I am delighted to be a part of a wonderful book tour promoting the super inspiring and beautiful book Making Peg Dolls by Margaret Bloom of we bloom here. Given my fascination with tiny, imaginative, storytelling toys, I was immediately drawn to the whimsical dolls that fill the pages. They are all so sweet! And, charming! And, magical! When we first received the book, I snuggled into the couch with my daughters and the room was filled with gasps and giggles, sighs and squeals — we were smitten.
I asked Margaret if she’d answer some questions about Making Peg Dolls and she kindly did.
Emily: What were your favorite toys to play with when you were a child?
Margaret: No one will be surprised to read that, as a child, my favorite toys were tiny things — wee furry mice dressed up in fanciful outfits, small dolls for whom I stitched tiny clothes, and tiny ceramic animals made by Hagen-Renaker…
Emily: In the introduction, you mention that you made your first peg doll in December 2010. What did this little doll look like? And, what inspired you to make it?
Margaret: The first peg doll I created in December 2010 was a little water sprite (you cannot see in the photo, but she has wings and also a tail!) She was created for a Summer Season Craft Exchange which I wrote about in a blog post here.

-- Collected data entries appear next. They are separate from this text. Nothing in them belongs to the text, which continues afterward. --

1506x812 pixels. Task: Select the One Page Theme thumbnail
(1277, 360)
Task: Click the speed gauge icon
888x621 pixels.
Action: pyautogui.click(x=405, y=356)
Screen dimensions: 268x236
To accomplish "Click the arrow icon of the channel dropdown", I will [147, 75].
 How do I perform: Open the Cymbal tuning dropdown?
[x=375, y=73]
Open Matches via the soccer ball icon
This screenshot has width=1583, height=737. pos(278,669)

Emily: Can you describe the process of writing Making Peg Dolls? When did the idea come into your head and how did it come to fruition? Were there exciting moments that stand out in your memory? Hard moments?

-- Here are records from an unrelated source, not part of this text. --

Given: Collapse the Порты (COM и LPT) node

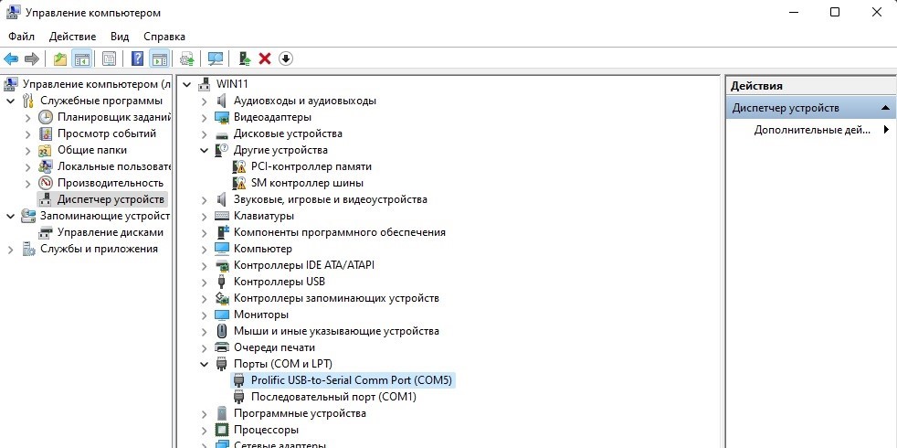Looking at the screenshot, I should coord(205,364).
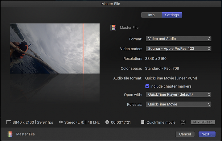Click the QuickTime movie document icon

coord(143,122)

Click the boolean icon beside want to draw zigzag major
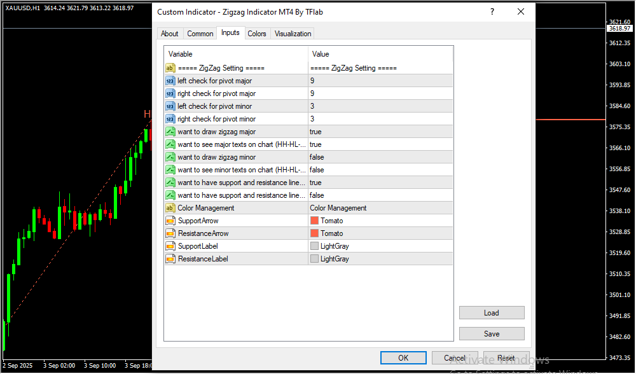point(170,132)
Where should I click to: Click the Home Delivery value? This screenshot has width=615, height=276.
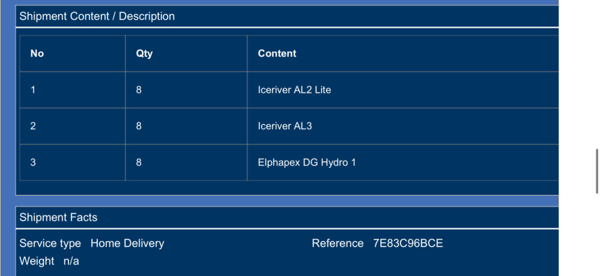coord(127,244)

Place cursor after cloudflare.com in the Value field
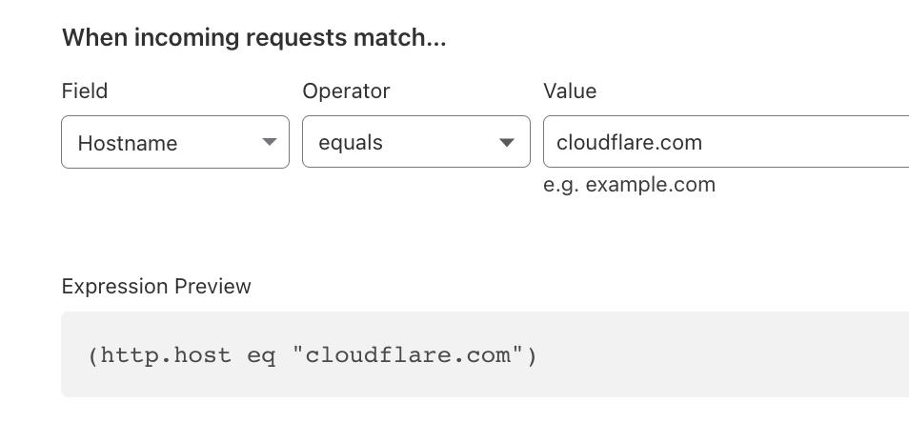704,143
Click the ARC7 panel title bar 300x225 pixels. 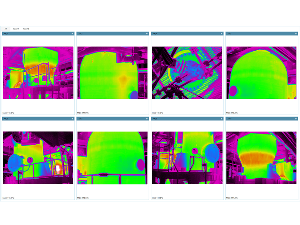tap(107, 119)
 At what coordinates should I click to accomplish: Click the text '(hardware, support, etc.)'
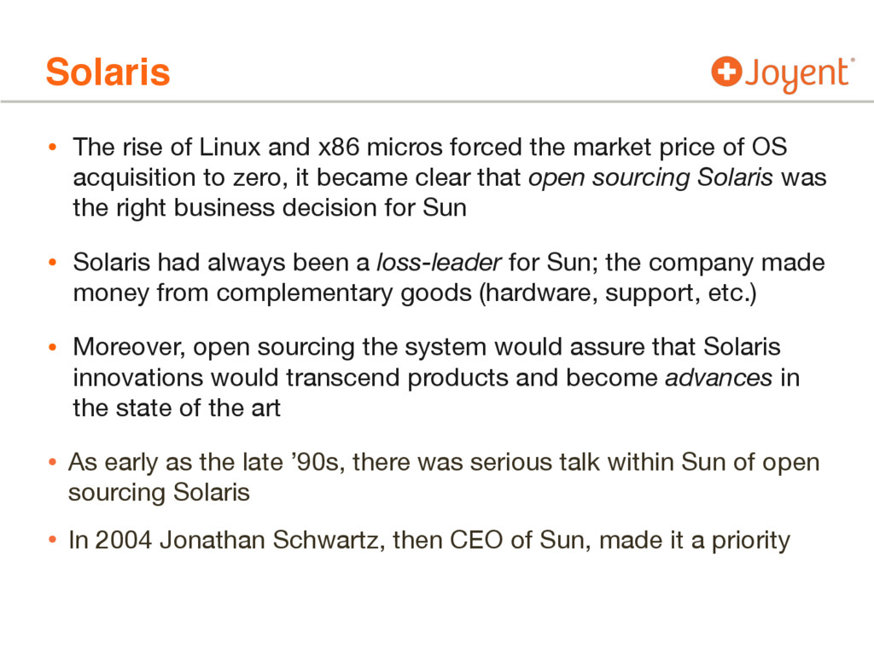click(618, 293)
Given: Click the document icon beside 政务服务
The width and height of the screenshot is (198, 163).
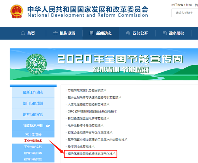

Margaret: After making my first doll, I proceeded to create fairies, pixies, gnomes & sprites, bumblebees, bears, bluebirds and owls but had no interest in selling my work. I was creating far more dolls than my children could ever need as playthings and this was puzzling to me — I couldn’t figure out why I was so compelled to make them. Then, via my blog, requests started coming to me for tutorials, and once I started writing tutorials, I realized that they could be the basis for a book proposal.
The most exciting moment, hands down, was when I received a response from Hawthorn Press in July 2011. As for hard moments, those would have to do with balancing work and home life. During the time I was working on the book, I overheard my husband Paul tell a friend over the phone, “If she is not caring for our children or sleeping, she is working on the book.”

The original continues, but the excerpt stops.